Pick up the text below about the Untitled Noise LP "I Hate All the Words" and continue it from its last sentence.

**Text provided**
#####

Untitled Noise “Decay Music n.8: I Hate All the Words” LP
Founded in 2014 by Luca Scarabelli and Michele Lombardelli, Untitled Noise have slowly carved their way across the last decade of experimental practice, playing live widely in art galleries, museums, and concert halls, guided by an approach to improvisation, “conceived as a philosophy and compositional methodology that allows dialogue between the two artists.. [choosing] the unfinished, hypnotic, and repetition, as a means to suspend time and present hypothetical journeys into imagistic sonorous depths, permeated by anxieties of total submersion.” Both members are respected visual artists who have been active in the Italian contemporary art scene for many years, and approach their collaboration as Untitled Noise, as being pushing their expressions beyond what it possible within their primary contexts. Following their sprawling 2017 self-titled debut issued by Die Schachtel, and “Perpetual Possibility”, their 2019 collaboration with Lino 'Capra' Vaccina, that dropped via Dark Companion, “I Hate All the Words” is their third LP and first release in five years.
“I Hate All the Words” is a concept album, comprising three tracks that explore the remote and hidden depths of psyche: “Misery”, the awareness; “The Time”, the suspension of disbelief; and “Heaven”, the existential atonement through detachment. Comprising sounds primarily performed by Michele Lombardelli, set against the intermittent occurrence of haunting vocalisations by Erica Bazzeghini, whose lyrics were written by Luca Scarabelli, drawing inspiration from a personal experience as well as his art, the album’s totality emerges as a series of dark densities and soundscapes, gathering and intertwining noise-glitch sound patterns, distortions, and objects set into vibration, penetrated by deeply emotive poetics.

#####

**Data excerpts**
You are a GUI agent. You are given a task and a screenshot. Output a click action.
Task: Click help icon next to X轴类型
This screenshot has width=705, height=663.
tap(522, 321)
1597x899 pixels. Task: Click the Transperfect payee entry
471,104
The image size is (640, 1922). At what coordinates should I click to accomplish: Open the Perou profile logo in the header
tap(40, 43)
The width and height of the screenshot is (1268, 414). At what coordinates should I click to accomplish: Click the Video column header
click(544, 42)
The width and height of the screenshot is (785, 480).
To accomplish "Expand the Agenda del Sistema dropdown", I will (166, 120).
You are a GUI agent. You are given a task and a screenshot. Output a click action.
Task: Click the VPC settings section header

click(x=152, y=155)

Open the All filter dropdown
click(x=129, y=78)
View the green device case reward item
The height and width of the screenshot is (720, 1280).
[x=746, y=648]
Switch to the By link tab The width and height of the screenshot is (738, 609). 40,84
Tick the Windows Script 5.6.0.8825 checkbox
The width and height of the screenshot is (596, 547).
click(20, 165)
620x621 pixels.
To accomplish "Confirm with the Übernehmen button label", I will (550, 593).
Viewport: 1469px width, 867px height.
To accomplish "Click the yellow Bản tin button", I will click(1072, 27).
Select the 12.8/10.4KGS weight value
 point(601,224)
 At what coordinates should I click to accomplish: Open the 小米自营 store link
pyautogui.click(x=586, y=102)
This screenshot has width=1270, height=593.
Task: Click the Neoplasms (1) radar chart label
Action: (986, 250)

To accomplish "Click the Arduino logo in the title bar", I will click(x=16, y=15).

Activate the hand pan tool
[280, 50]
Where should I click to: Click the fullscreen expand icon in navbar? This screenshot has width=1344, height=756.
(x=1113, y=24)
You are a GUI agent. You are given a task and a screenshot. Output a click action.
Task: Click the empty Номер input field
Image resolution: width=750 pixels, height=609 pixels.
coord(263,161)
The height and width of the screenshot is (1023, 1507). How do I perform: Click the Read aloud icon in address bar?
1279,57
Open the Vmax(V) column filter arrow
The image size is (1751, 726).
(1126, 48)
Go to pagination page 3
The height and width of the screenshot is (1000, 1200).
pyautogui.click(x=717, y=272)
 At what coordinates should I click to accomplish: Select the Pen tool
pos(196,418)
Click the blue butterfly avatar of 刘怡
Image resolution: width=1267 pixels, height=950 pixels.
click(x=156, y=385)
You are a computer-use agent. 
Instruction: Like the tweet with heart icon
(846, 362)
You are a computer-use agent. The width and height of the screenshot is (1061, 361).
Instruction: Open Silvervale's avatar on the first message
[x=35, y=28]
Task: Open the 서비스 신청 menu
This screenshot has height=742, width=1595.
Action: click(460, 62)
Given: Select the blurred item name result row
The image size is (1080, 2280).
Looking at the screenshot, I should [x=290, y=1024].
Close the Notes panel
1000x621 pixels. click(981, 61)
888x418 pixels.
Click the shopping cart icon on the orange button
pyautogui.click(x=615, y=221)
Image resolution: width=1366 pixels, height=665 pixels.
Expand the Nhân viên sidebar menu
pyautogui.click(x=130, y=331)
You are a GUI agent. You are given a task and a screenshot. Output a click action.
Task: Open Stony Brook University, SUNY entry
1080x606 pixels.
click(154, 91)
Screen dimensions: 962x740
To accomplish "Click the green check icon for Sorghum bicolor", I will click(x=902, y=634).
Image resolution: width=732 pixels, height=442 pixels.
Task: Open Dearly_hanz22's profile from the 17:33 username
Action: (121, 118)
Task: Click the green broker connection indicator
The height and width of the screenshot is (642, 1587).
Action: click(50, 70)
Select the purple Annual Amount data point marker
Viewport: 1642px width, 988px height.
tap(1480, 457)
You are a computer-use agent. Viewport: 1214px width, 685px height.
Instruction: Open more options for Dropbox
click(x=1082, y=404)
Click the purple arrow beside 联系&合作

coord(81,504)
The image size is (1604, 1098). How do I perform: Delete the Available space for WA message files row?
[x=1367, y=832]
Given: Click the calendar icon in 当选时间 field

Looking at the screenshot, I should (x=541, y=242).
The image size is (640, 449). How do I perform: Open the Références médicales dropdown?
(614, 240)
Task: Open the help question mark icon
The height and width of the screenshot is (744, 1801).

#####

**Solved exercise**
In Scarabelli’s words the album: ”is a path to test the truth, the mistery and the meaning of words... self-reflection has been an intimate journey, often conducted in the seclusion, away from the chaos of external reality. In the lyrics it is mirrored in three distinct stages: self-awareness marked by Misery, the suspension of disbelief symbolized by the passage of Time, a moment of misgiving, and finally, recovery through detachment, in the track Heaven. In my thoughts, I see the works of poets like T.S. Eliot, Georg Trakl, and Sylvia Plath, who explored personal pain and transformation. ‘I Hate All the Words’ resonate the mysterious meaning of words as well as the poetry hidden in them.”
Falling somewhere between the radical electroacoustic explorations that emerged from European electronic music studies like GRM and EMS during the 1960s and '70s, and the industrial experimentalism of projects like Nurse with Wound, Coil, and Current 93, “I Hate All the Words” might be considered “a tapestry of woven fragments of thoughts and a sonic exploration challenging the perception of the present reality, evoking the ghosts of the past, in a shattered time, with the weight of whispered words”: the darkened char of its tense timbres and clattering and grinding textures played in swirling, emotively evocative harmony against Bazzeghini’s reverberant expressions of Scarabelli’s texts.
Truly stunning, Untitled Noise’s “I Hate All the Words” pulls the rug from beneath most standing perceptions of what ambient music can be, imbuing it with a primal darkness that rewrites beauty anew. Issued by Die Schachtel, as the eighth instalment of their Decay Music Series in a highly limited, deluxe 180g vinyl edition of 250 copies, housed in a silkscreened cover and outer sleeve, designed by Bruno Stucchi, we can’t recommend taking a journey into its depths enough.